(Saved entries)
┌──
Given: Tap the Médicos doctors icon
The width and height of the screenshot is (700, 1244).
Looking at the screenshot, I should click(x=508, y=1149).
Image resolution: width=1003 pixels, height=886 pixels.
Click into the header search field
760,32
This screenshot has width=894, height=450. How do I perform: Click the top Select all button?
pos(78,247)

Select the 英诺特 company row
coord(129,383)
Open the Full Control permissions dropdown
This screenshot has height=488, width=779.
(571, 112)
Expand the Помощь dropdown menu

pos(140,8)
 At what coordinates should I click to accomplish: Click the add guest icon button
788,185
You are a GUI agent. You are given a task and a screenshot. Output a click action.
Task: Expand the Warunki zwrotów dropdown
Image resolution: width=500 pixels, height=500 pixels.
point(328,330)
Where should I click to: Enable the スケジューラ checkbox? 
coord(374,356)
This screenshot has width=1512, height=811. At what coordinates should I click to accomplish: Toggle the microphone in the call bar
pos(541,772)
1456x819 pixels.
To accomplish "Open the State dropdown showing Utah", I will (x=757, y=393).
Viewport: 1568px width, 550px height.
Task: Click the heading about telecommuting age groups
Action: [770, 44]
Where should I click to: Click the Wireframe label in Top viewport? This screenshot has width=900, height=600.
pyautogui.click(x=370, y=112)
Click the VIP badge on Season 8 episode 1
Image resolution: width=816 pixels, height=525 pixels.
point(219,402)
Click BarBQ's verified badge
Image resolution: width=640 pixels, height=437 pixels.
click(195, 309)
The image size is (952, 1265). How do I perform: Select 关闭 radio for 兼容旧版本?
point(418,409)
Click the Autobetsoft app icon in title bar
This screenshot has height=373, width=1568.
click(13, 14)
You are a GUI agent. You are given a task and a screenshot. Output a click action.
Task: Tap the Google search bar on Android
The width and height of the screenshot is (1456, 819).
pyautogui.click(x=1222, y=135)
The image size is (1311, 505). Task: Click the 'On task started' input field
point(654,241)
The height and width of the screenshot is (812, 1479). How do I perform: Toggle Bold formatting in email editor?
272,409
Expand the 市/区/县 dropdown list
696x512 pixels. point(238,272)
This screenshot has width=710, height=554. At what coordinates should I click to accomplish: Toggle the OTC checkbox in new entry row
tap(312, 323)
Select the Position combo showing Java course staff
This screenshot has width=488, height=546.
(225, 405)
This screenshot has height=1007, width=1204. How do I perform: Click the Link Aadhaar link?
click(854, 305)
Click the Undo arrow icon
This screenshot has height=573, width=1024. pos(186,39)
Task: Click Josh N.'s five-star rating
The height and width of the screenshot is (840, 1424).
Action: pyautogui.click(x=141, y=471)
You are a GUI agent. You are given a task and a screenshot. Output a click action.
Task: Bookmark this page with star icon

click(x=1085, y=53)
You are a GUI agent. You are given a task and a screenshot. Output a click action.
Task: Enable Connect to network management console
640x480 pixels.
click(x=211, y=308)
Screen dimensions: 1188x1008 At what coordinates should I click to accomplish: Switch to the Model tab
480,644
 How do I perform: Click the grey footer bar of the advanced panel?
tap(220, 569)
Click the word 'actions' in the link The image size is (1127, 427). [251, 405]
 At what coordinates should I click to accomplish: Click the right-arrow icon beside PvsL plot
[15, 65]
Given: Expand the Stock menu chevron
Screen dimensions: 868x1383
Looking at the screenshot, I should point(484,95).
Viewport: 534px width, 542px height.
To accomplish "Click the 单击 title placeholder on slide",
└──
**What to do**
Working through the records, copy each line in which the word "title" appears.

**Expected answer**
Click the Autobetsoft app icon in title bar
To accomplish "Click the 单击 title placeholder on slide",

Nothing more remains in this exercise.